Using the records below, write out again exactly the lines that begin at the line containing "accept(3socket) - sunos (72, 2229)" and end at the line containing "[open lightbox]", and no other lines.

#### Input:
[Start of section]
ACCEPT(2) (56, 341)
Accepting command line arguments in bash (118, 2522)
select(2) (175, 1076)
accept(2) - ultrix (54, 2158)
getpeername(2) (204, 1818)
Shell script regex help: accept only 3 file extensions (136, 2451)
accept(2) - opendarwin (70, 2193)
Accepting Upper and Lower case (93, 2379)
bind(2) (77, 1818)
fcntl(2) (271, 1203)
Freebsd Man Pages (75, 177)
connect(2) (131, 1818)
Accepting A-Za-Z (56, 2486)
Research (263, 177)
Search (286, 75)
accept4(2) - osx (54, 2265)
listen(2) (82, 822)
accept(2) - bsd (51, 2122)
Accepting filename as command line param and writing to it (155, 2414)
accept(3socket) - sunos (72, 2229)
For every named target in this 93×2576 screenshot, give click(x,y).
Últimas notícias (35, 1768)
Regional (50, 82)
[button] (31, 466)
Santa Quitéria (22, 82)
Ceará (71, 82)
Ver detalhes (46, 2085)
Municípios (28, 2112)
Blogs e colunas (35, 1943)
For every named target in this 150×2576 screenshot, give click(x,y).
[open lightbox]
[End of section]
[Start of section]
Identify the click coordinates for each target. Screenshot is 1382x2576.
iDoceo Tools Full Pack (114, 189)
[End of section]
#### Output for this task:
accept(3socket) - sunos (72, 2229)
For every named target in this 93×2576 screenshot, give click(x,y).
Últimas notícias (35, 1768)
Regional (50, 82)
[button] (31, 466)
Santa Quitéria (22, 82)
Ceará (71, 82)
Ver detalhes (46, 2085)
Municípios (28, 2112)
Blogs e colunas (35, 1943)
For every named target in this 150×2576 screenshot, give click(x,y).
[open lightbox]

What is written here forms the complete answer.